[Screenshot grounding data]
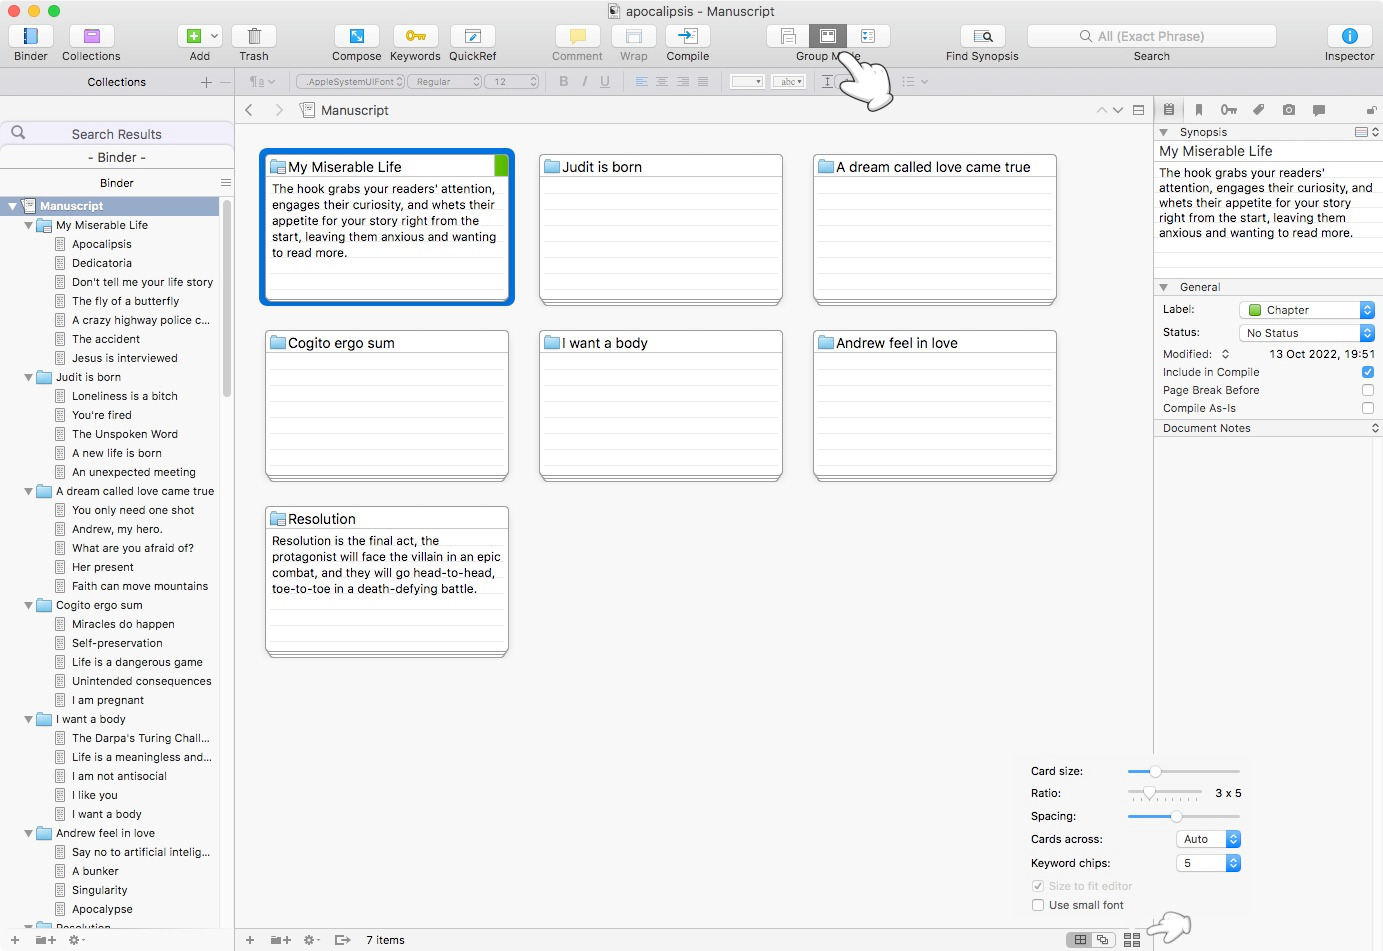Image resolution: width=1383 pixels, height=951 pixels.
Task: Switch to Outline group mode
Action: (867, 37)
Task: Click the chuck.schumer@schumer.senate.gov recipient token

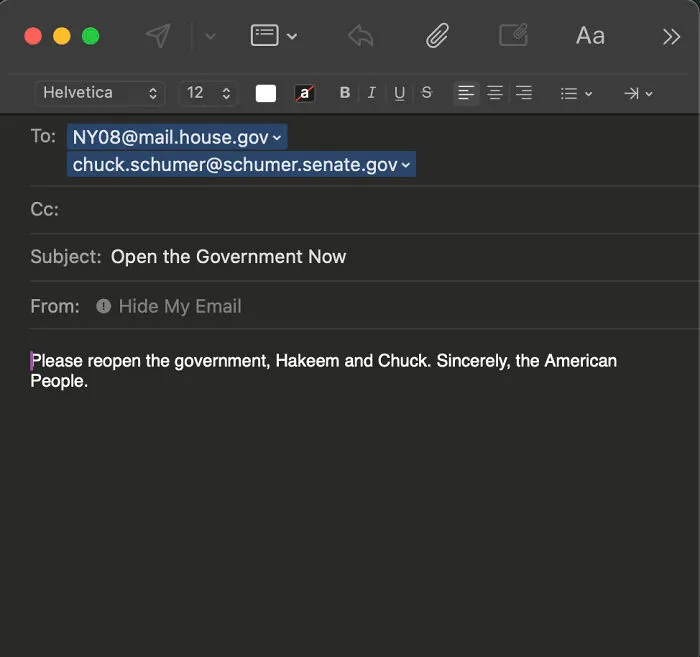Action: click(x=241, y=164)
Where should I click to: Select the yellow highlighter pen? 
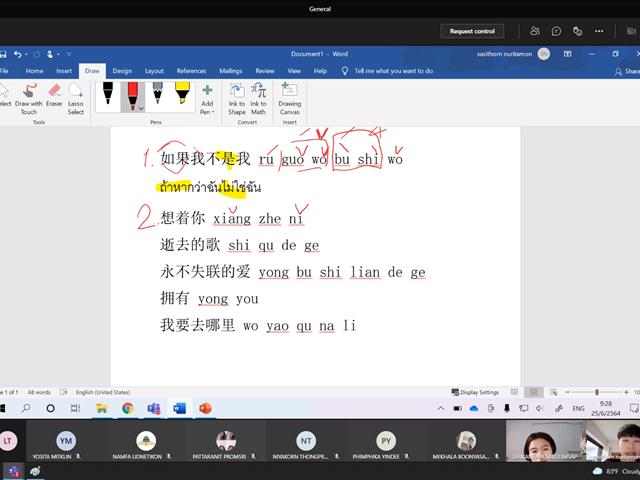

## Your assignment
Repeat exactly the lines above, starting at the one that contains "Task: Click the" and stopping at the last line of the entries, and leave out the pictures.

## Reply to the task
Task: Click the chuck.schumer@schumer.senate.gov recipient token

Action: click(x=241, y=164)
Where should I click to: Select the yellow highlighter pen? 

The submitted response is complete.